Lo humour è affascinante. È seduttivo perché scintilla di intelligenza e accende la complicità. È creativo perché apre nuove prospettive. È tanto semplice da riconoscere quanto difficile da definire. Può essere così coraggioso nell’affrontare le avversità e così potente nel cambiarne il senso da apparire quasi magico: guardate (ve la raccomando assai) la Ted conference di Maysoon Zayd, la prima cabarettista del mondo arabo.
Lo humour non è solo “ridere”: è uno strano cocktail in cui si mescolano – in proporzioni variabili e in una visione del mondo nuova perché stralunata – sorpresa, tenerezza, bonarietà, empatia, indulgenza, candore, massimi sistemi ed eventi minimi, consistenza e leggerezza.
“Lo humour è una specie di ginnastica”, scrive il neuroscienziato Scott Weems per il compassato Wall Street Journal “un modo per mantenere attivo il cervello e per aumentare la flessibilità mentale”, e i suoi benefici non si limitano al miglioramento delle capacità creative. Aumenta la tolleranza al dolore fisico e allo stress, a patto che sia privo di sfumature sarcastiche o autopunitive.
Ma come funziona? Lo racconta in modo convincente Big Think: si tratta di costruire e rinforzare un sistema di aspettative e poi, alla fine, di introdurre un twist (una svolta, un colpo di scena) che se ne beffa in modo intelligente. Allora tutto si scioglie liberandosi in una risata (ed è proprio quello il momento di distensione in cui, se serve, si può anche far passare un contenuto serissimo e importante. Avete notato che è esattamente ciò che fa Maysoon Zayd?).

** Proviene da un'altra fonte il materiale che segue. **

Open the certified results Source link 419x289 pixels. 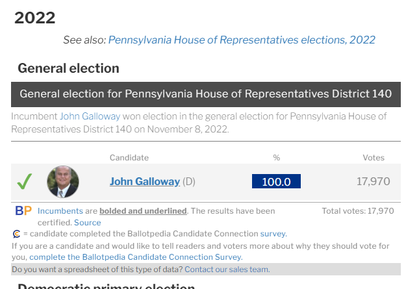pyautogui.click(x=88, y=223)
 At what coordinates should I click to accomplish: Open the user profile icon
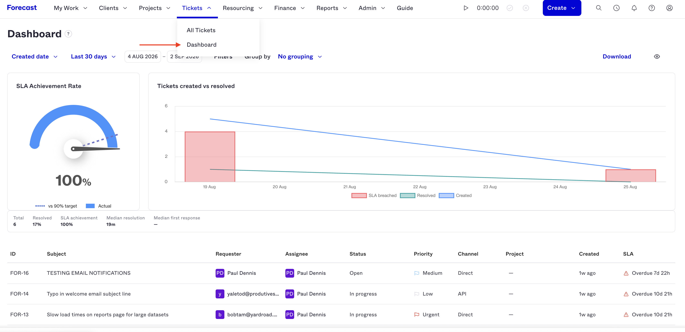point(669,8)
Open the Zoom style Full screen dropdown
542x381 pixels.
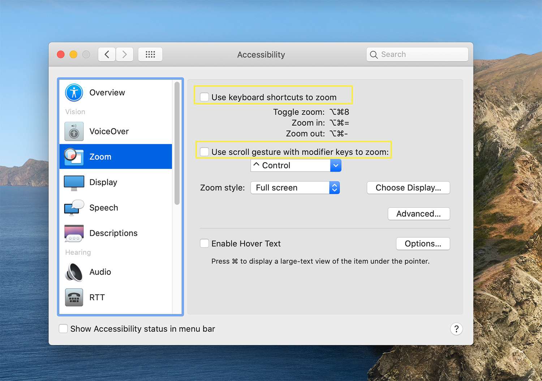click(x=295, y=188)
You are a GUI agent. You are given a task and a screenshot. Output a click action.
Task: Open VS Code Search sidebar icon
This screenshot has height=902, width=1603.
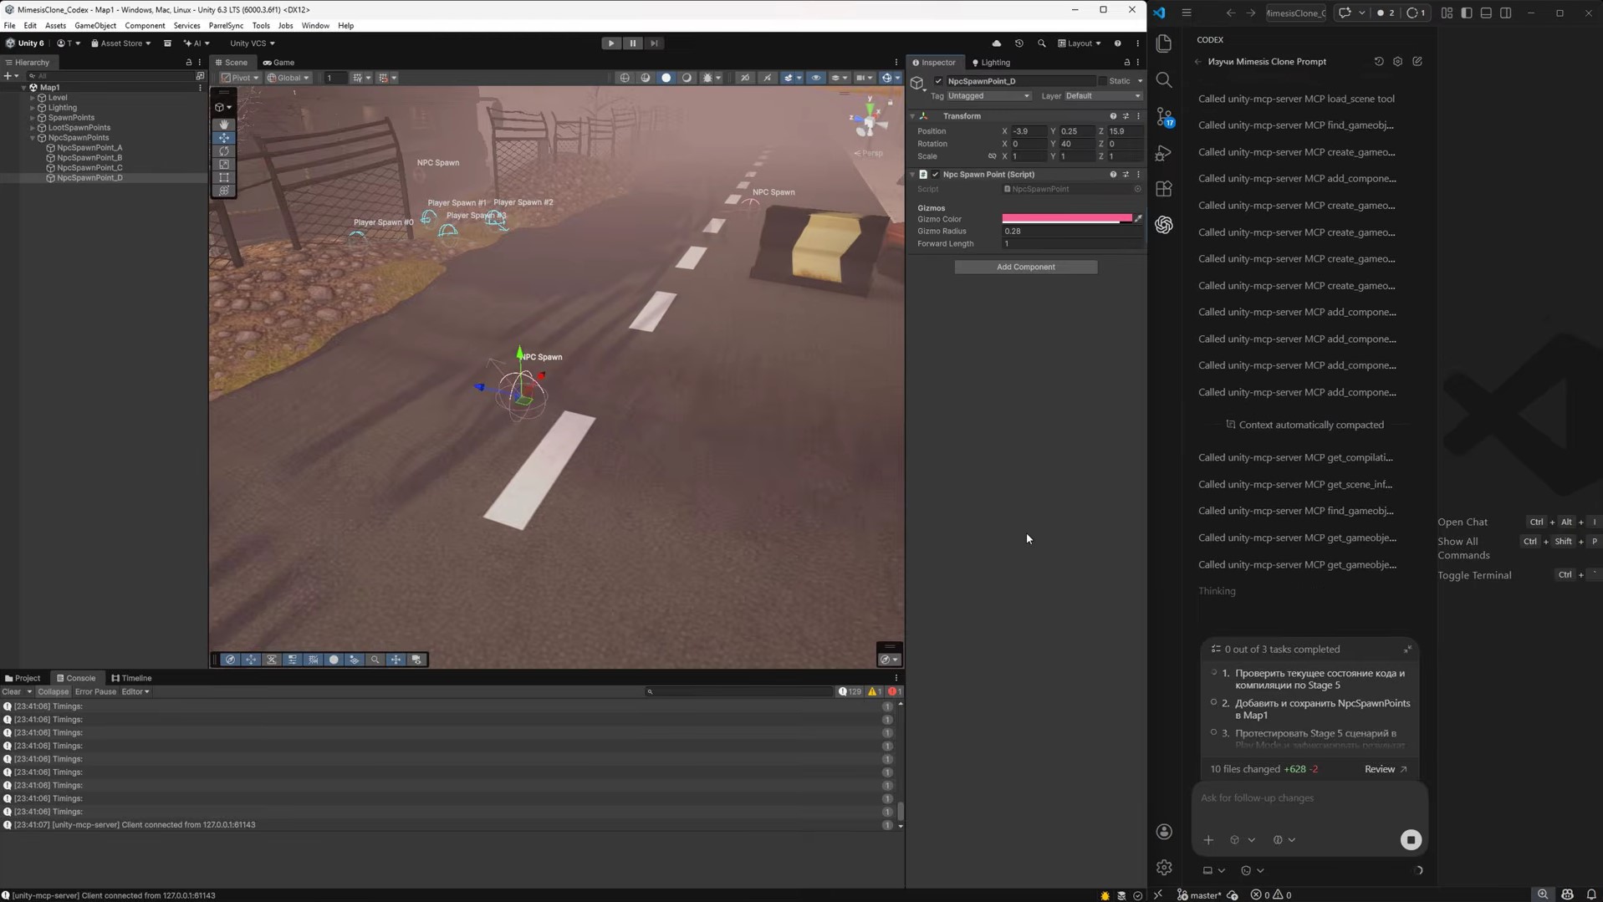click(1164, 80)
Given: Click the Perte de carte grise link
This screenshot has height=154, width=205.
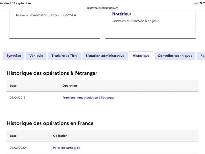Looking at the screenshot, I should coord(67,148).
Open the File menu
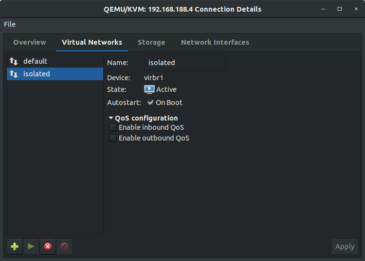The width and height of the screenshot is (365, 261). coord(10,24)
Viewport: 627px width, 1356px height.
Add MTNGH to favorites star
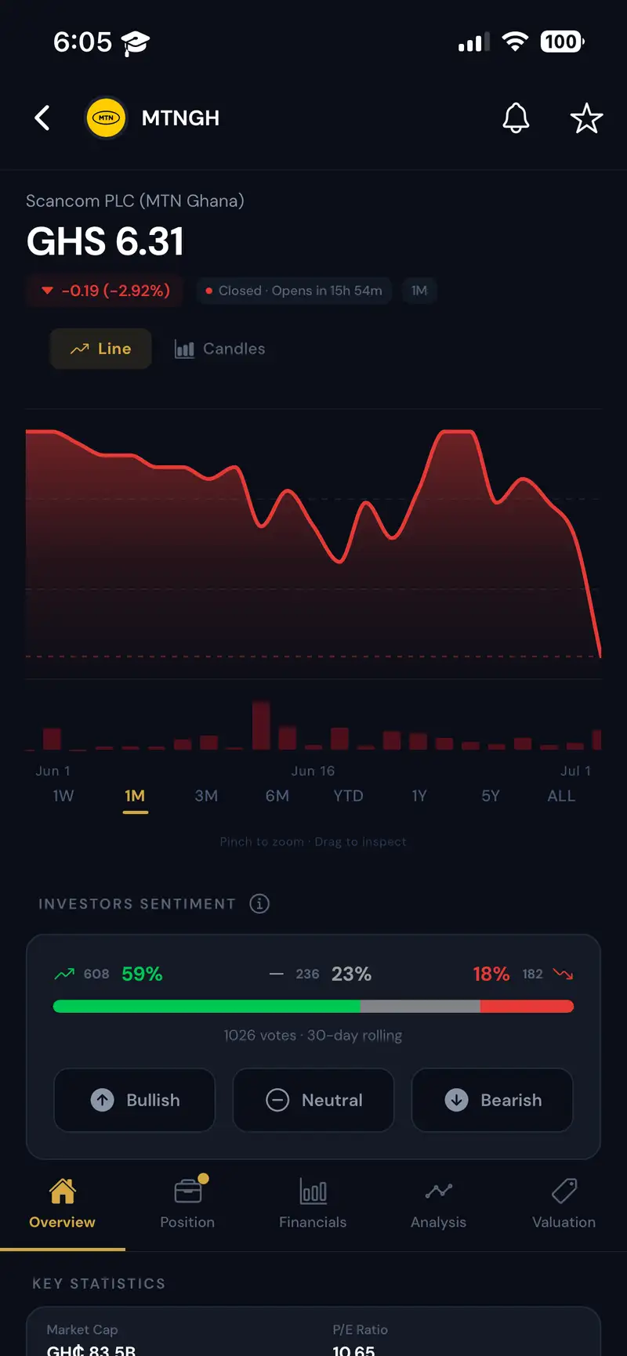coord(586,118)
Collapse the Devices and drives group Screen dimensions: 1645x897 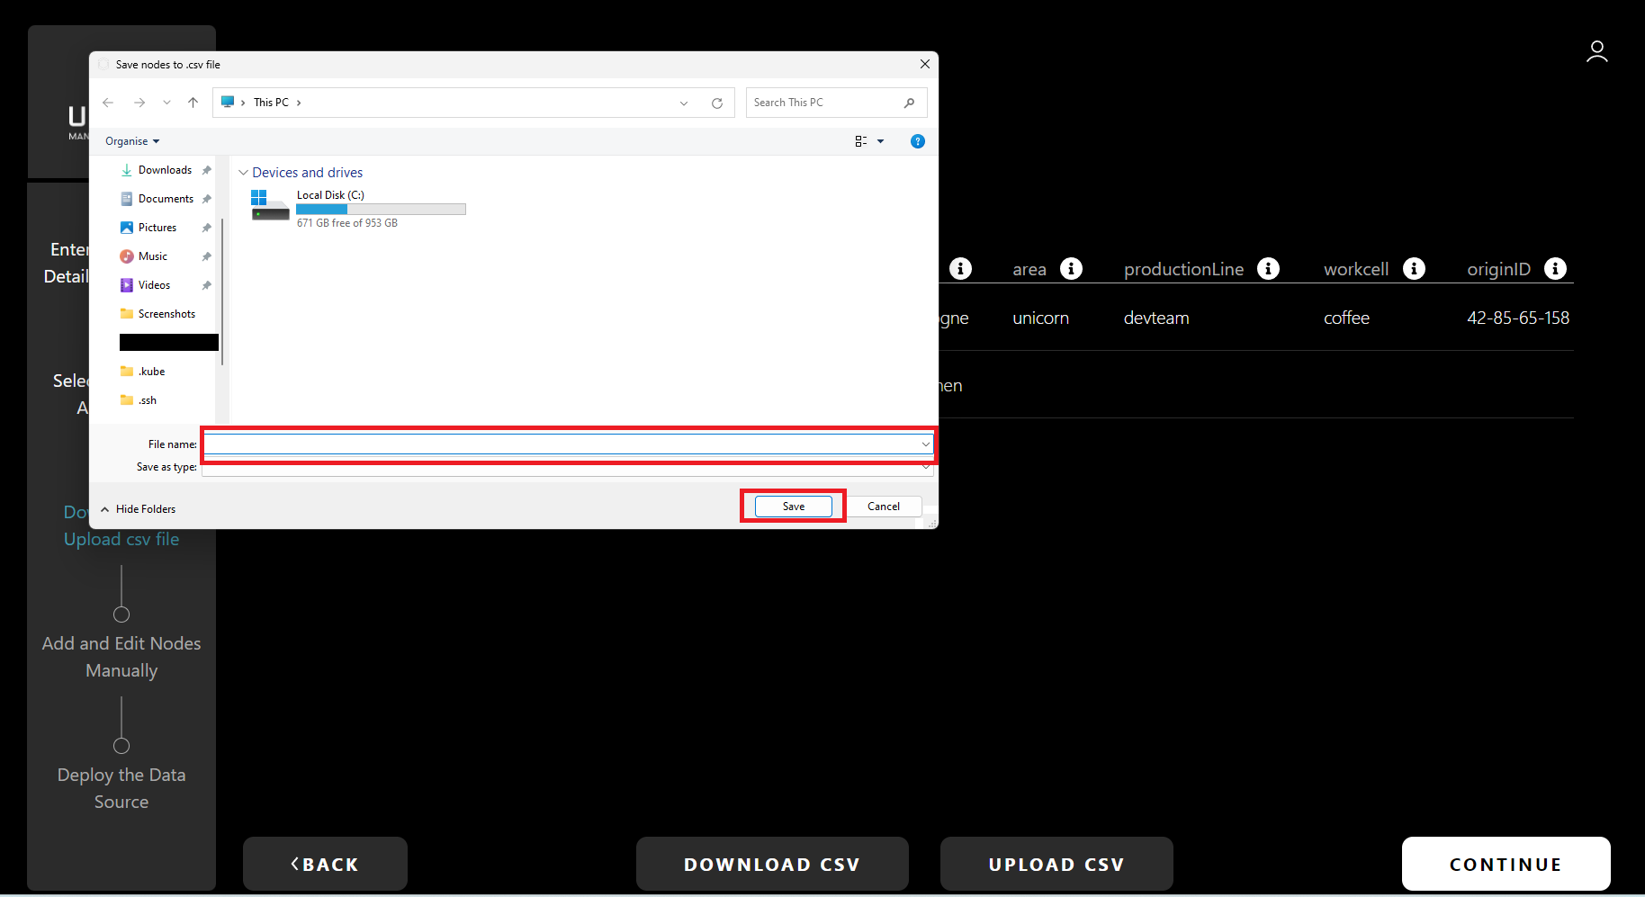[243, 173]
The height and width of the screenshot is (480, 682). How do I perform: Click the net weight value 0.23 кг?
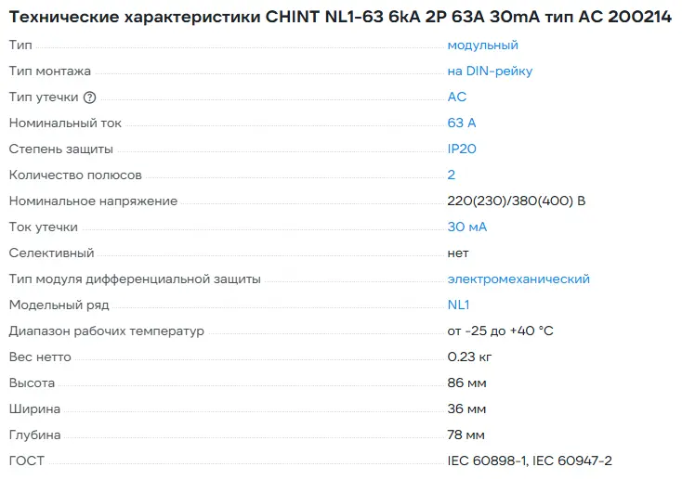[471, 357]
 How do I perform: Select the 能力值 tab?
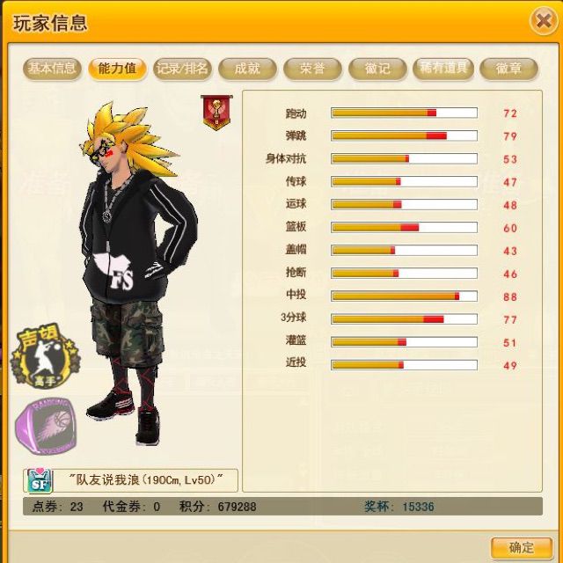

Il motivo per cui tutto questo avviene è interessante. Il nostro cervello semplifica la complessità del mondo affidandosi a un’infinita serie di presupposti: opinioni stereotipate e precostituite che però ci aiutano a destreggiarci nella quotidianità senza doverci continuamente interrogare su questioni banali. Ma, nel processo, gli errori sono inevitabili, e a volte il cervello tira a indovinare e sbaglia.
Ed ecco perché la risata scatenata dallo humour funziona come fattore adattivo: premia il cervello che corregge una previsione errata sul mondo e aiuta i neuroni a restare vigili nei confronti del divario che esiste tra i nostri presupposti e la realtà.
Anche per questo, e come ricorda Psychology Today, lo humour favorisce il pensiero creativo, e diverse ricerche lo dimostrano. Forbes segnala che nei posti di lavoro in cui lo humour è apprezzato ci sono meno gerarchia e più innovazione. Sottolinea che lo humour è positivo per la cultura aziendale e conclude con dieci motivi per i quali è desiderabile lavorarci (letteralmente) sopra: è amichevole e convincente. Riduce lo stress. Umanizza. Mette gli altri a proprio agio. Favorisce (rieccoci) il pensiero creativo. Costruisce una fiducia fondata sull’autenticità. Migliora il morale. Avvicina. Fa crescere sia il consenso, sia la produttività.
Infine.
Come ricorda The American Scholar, “lo humour è un’abilità esclusiva della specie umana… anche se le grandi scimmie sanno giocare e possono prendersi in giro a vicenda lanciando falsi gridi d’allarme accompagnati da risate, non sono in grado di produrre interpretazioni multiple di una situazione muovendosi avanti e indietro tra l’una e l’altra. Solo noi siamo in grado di farlo perché possediamo una memoria di lavoro molto evoluta, e possiamo tenere a mente più scenari possibili in contemporanea”.